— BRANO DA LEGGERE —
%%

Caro Presidente Mattarella ne consegue che la sua presenza avrebbe quindi offerto autorevole copertura istituzionale ad una “messinscena indecente”.
Una teca lucida, perfetta per selfie, dirette, cerimonie. Dentro, la borsa carbonizzata di Paolo Borsellino, deposta come un trofeo al centro del Transatlantico della Camera dei Deputati.
Applausi, lacrime facili dei soliti coccodrilli istituzionali.
Una messinscena indecente, l’ennesima. Dentro quella borsa c’era l’Agenda Rossa, rubata, sparita, mai ritrovata. E quella non la mostrano. Perché fa paura.
Non è memoria, è marketing. Non è commemorazione, è falsificazione di Stato. Un vero schifo.

%%

— DATI SALVATI —
%%

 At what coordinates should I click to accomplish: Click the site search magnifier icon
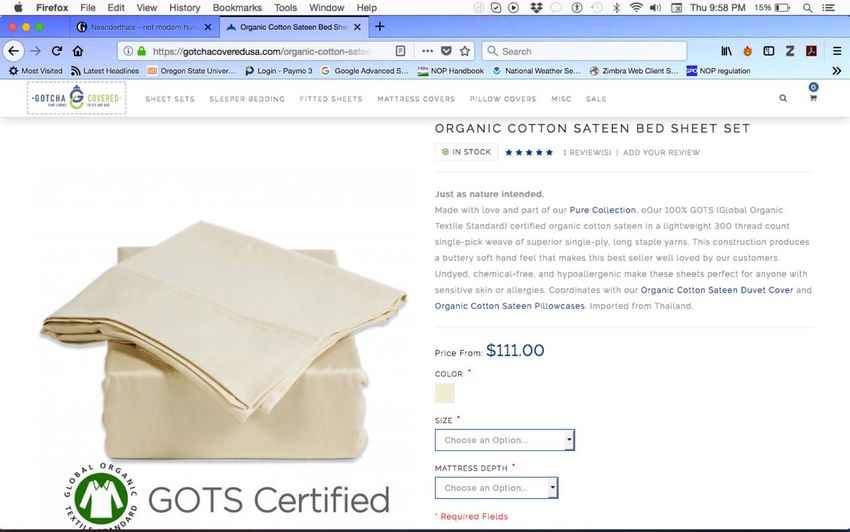[x=783, y=98]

%%

— COSE DA FARE —
A. Nel testo sulla borsa di Borsellino, dove viene collocata la borsa carbonizzata?
B. Prosegui il testo sulla borsa di Borsellino a partire dalla sua ultima frase.

— RISPOSTE —
A. In una teca lucida al centro del Transatlantico della Camera dei Deputati.

B.
Lo dice Salvatore Borsellino, lo grida da anni, oggi con una rabbia più feroce:
“La borsa di mio fratello fu sottratta dalla sua macchina ancora in fiamme. Non da mafiosi. Ma da chi indossava una divisa da carabiniere. Nessuno scrisse una relazione. Nessuno aprì un fascicolo. Nessuno cercò l’Agenda.”
E oggi? Oggi la esibiscono come un feticcio, mentre l’oggetto vero del delitto resta nei caveau dei servizi segreti, protetto dal buio e dall’omertà istituzionale.
Sono passati 33 anni dalla strage di via D’Amelio. E ancora nessun processo ha individuato i mandanti del furto dell’Agenda Rossa. Nessuno ha chiesto conto del perché, pochi minuti dopo l’esplosione, quell’oggetto è scomparso nel nulla. Solo silenzio, bugie, depistaggi.
E mentre il tempo passa, si perquisiscono le case dei morti – La Barbera, Tinebra – per dare in pasto alla stampa l’illusione della ricerca della verità. Ma la verità non la vogliono trovare.
Perché la verità fa tremare le fondamenta di questo Paese.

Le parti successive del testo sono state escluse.